It’s great that OAuth is finally catching on. It was a long time coming. Signing on to other sites using your OpenId makes the web a much easier place to navigate and deal with. However, the process needs clarity.
I know that the application using OAuth for sign in cannot access my password. But does the NON-developer really get that? Because someone might simulate an OAuth login and ask for a password so they can get into your account. This has been brought up by others before.
The public needs to understand that they aren’t asked for a password when they are logged into their OpenID provider like Twitter. But they should log in from the correct URL so that spoofs/phishing attempts won’t work.
Also, what does the developer get access to? A username or more? Twitter and Facebook need to make it VERY clear what data EXACTLY sites are able to access when they hook into their Authorization systems.
People will trust an app once it gets popular. Which is not a good thing.
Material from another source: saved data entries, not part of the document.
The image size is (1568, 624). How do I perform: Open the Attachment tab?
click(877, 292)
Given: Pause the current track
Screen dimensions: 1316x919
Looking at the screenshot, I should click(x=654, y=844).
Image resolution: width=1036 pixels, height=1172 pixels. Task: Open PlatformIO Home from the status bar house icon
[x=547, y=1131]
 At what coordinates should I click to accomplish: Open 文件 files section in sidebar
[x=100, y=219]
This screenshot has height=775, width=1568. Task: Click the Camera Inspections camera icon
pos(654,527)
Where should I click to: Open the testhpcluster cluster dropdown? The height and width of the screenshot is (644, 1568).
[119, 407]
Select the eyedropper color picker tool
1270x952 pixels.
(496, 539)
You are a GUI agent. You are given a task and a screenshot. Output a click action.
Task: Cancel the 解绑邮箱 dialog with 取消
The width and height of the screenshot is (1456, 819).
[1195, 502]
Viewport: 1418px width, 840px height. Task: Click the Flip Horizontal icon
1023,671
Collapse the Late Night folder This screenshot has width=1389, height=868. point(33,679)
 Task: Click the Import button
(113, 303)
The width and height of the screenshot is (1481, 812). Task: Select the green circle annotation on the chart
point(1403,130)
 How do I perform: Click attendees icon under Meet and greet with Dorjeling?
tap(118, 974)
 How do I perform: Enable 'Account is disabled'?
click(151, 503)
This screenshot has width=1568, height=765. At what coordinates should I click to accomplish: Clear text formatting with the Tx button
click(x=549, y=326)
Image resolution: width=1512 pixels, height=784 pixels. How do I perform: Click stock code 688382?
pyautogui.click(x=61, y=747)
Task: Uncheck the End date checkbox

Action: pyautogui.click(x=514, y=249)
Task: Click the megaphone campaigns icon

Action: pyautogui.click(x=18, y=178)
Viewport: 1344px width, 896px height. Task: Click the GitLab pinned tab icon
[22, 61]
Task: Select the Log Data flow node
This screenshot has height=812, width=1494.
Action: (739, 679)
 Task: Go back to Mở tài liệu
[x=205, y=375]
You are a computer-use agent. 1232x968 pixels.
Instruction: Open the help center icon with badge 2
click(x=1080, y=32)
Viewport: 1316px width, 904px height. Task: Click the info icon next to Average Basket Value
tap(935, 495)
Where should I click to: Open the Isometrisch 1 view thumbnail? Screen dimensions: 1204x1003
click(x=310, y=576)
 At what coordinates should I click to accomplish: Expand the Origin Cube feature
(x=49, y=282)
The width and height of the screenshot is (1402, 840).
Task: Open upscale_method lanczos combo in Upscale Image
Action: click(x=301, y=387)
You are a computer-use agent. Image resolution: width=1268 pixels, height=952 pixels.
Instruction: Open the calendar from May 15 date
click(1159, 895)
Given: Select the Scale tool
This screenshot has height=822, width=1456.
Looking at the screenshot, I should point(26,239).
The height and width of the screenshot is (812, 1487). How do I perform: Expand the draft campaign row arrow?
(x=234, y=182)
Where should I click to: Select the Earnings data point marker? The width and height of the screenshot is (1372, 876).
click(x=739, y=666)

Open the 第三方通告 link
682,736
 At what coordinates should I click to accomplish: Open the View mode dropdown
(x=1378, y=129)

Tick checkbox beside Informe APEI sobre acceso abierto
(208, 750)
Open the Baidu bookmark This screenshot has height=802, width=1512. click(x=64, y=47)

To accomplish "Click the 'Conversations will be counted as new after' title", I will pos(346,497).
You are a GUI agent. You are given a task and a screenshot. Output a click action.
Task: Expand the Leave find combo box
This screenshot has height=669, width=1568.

Because someone will misuse the power granted them. Sooner or later. Just look at what was happening behind the scenes with two VERY POPULAR Firefox plugins that you would think were well scrutinized by many developers.
If a major security breach happens, the trust that took so long for OAuth to gain could be lost overnight.
In fact, OAuth is a great step for now. But wouldn’t login and authentication live better in the browser? You define some basics like a username, some profile info. Maybe a social graph. All in your browser. Perhaps with some data hooked into the cloud. Then you can register at a site using Firefox. Something along the lines of a turbo charged Weave.